March 30 (Bloomberg) -- How do successful counterinsurgencies evolve over time? Understanding the answer is paramount as the Obama administration tries to sort out the next steps on Afghanistan.
A rule of thumb is that even successful campaigns against insurgent groups typically take a decade or longer, as with the classic British campaign in Malaya after World War II or the U.S. effort in the Philippines a century ago or Brazil’s internal struggle half a century ago. For a more recent example, Colombia’s ups and downs of the last two decades in its fight against drug cartels and powerful insurgencies provide a useful guidepost.
A good deal of progress against the big cartels occurred in the 1990s, and after Alvaro Uribe Velez was elected president in 2002, the government had remarkable success in dealing with two insurgency movements, the FARC and ELN. Uribe stepped up attacks on insurgent forces and leaders, while the U.S. provided the helicopter support and precision munitions that the Colombian military units needed.
Fatality rates from violence declined by roughly half, as did the estimated size of the insurgencies (the FARC is thought to have fewer than 10,000 adherents now). The amount of territory held by insurgents declined substantially, and major cities became much safer.
Right-wing paramilitaries scaled back operations even more, and the country’s economy experienced healthy growth rates, averaging more than 4 percent annually over the last dozen years.
Since 2010, however, when Uribe’s former defense minister, Juan Manuel Santos, became president, some degree of anxiety has crept back in. Santos has made strides in certain areas, partially defusing testy relations with neighboring Venezuela and Ecuador -- where insurgents still seek refuge -- and continuing Colombia’s impressive economic performance.
But there are signs that violence is on the gradual increase again. The insurgents have learned from their reverses, a regrouping that began in Uribe’s tenure, and adopted more effective tactics of shielding themselves from the government’s new methods of pursuit.
A few statistics, based on raw data from the Colombian police and presented at a recent Bogota conference by Alfredo Rangel of the University of Sergio Arboleda, highlight these growing worries. After declining to about a dozen incidents a year in 2007 and 2008, attacks on oil infrastructure jumped to 47 in 2011, similar to the level in 2004.
Guerrilla ambushes on Colombian security forces rose to 367 in 2011, almost identical to the 2002 tally, after having declined to about 150 annually five years ago. Kidnappings have increased modestly over the last two years, as well. The homicide rate is not increasing, but it has reached a plateau at almost 15,000 in a population of 45 million (by contrast, we view the higher level of 20,000 deaths a year in Mexico as a crisis, even though Mexico’s population is more than twice that of Colombia’s).
Santos’s new minister of defense, Juan Carlos Pinzon, is now making efforts to adapt. He is combining the military skills that Colombian forces already possess in spades -- for jungle and mountain warfare -- with the organizational changes and integrated counterinsurgency operations promoted by U.S. commanders such as David Petraeus and Stanley McChrystal in American-led missions in Iraq and Afghanistan. The hope is to reduce insurgent strength and activity by 50 percent in the 10 key areas of the country where they are now strongest, by the end of President Santos’s term in mid-2014.

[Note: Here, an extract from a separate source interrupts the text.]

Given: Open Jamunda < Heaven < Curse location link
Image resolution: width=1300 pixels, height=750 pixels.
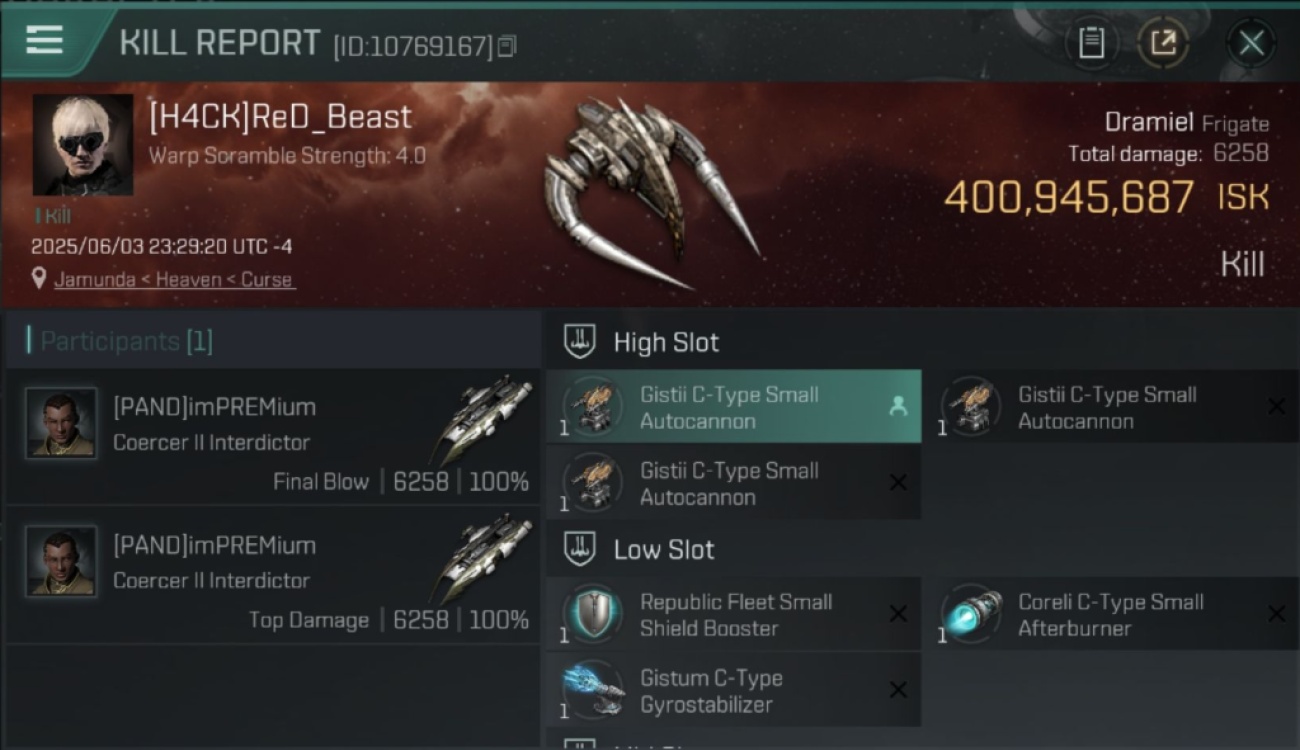Looking at the screenshot, I should point(174,280).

It is too soon to say how successful Pinzon and Santos will be. The Obama administration needs to stay attuned to ways it can help. Congress finally approved a free-trade accord with Colombia last year, but so far, the administration’s policies toward Colombia in particular, and Latin America more generally, are not very path-breaking or concentrated. We can learn from the experience of the Clinton and Bush administrations, which among other things helped bring about and support the Plan Colombia aid initiative.
No huge new aid package is required. But even if additional forms of U.S. assistance and cooperation are limited in size and scale, they are hardly unimportant. They should include:
-- Providing greater technical reconnaissance support as Colombia seeks to track down insurgent leaders more efficiently.
-- Helping Colombia’s special forces better organize themselves.
-- Teaching skills to deployed soldiers and police in the field, as NATO has done in Afghanistan, where counterinsurgency advisory and assistance teams, known as CAAT, went on patrol with forces to train them in actual operations. Such education and cooperation can be a two-way street, as Colombia continues to have more expertise in areas such as jungle warfare than U.S. forces do.
-- Granting temporary aid increases to support development efforts for violence-prone parts of the country, such as a five-year road-construction plan.
A successful Colombia is important not only in its own right. It can also be a regional pillar for the U.S. -- a role that Colombia is already starting to play as Central American and even Mexican leaders seek its counsel on how to confront violent extremists. The U.S. can and should do more to help. We know from past success that our investments in Colombia are worth it.
(Michael O’Hanlon, a senior fellow at the Brookings Institution, is co-author, with Martin Indyk and Kenneth Lieberthal, of “Bending History: Barack Obama’s Foreign Policy.” The opinions expressed are his own.)